Durant le repas du soir, il ne pouvait s’empêcher de se tourner vers son épouse. Elle était dans le living, à le fixer avec son regard vitreux, figée au milieu des photos de famille et des cadres poussiéreux. Elle continuait à le juger, réprobatrice de cette activité violente. Écraser une fourmi était déjà de trop pour elle, alors la cruauté gratuite, elle n’aurait pas toléré. Il voyait son air accusateur, la même expression que les soirs où il rentrait saoul.

Hier soir, en revenant de la forêt, le chasseur aperçut un barrage de police. Pris de panique après un rapide coup d’œil sur le niveau de la bouteille de whisky couchée sur le siège passager, il décida de le forcer. Arrivé à hauteur des agents, Francis sentit son véhicule se dérober et ne put l’empêcher de plonger dans le fossé. Il releva la tête du volant, le coffre de la voiture était ouvert, les policiers horrifiés braquaient leur arme vers lui.

La dépêche du lendemain titrait : « Découverte macabre chez l’empailleur auvergnat ».
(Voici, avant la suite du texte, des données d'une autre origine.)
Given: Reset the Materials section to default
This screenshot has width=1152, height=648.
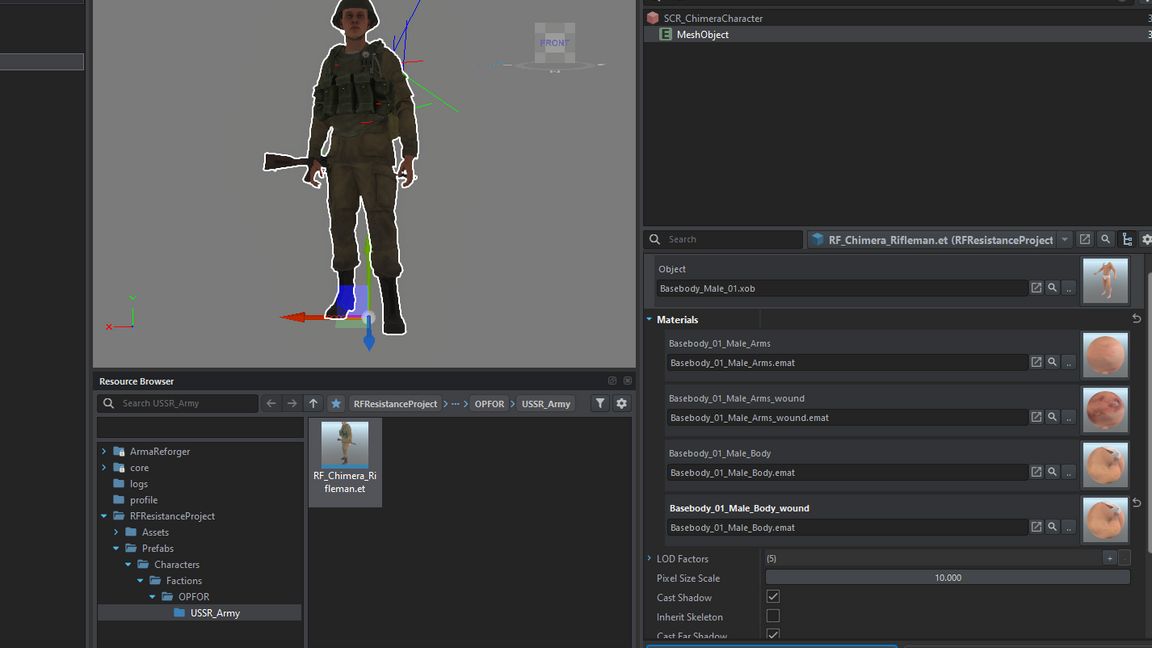Looking at the screenshot, I should click(1136, 319).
La police a mis fin à une enquête qui pataugeait depuis des mois. Francis Dubois, quarante-deux ans, est l’auteur des rapts de ces dernières semaines dans la région de la forêt de Tronçais. Les corps des vingt-six victimes portées disparues ont été retrouvés dans des frigos installés dans un abri au fond du jardin du quarantenaire. Leurs visages empaillés ornaient les murs. Celui de son épouse a également été découvert trônant au milieu du living de la maison du meurtrier. Le présumé psychopathe sera entendu dans la journée.

2 réflexions sur “L’empailleur auvergnat (réécriture)”

  1. Salut Ben, l’effet de surprise reste entier il est vrai. La version courte fonctionne bien. Je ne connais pas la consigne et sans doute l’as-tu réussie. C’est très personnel, je préfère la version plus longue parce qu’elle est plus « enveloppante » de cette ambiance noire, glauque. C’est plus lent et j’aime bien, je trouve que ça se prête bien au style.

    Un détail pour la version courte; le terme « gibier » ne s’y trouve pas, et je pense qu’il est un terme important pour rappeler la chasse. Par exemple « pour se rapprocher du gibier ».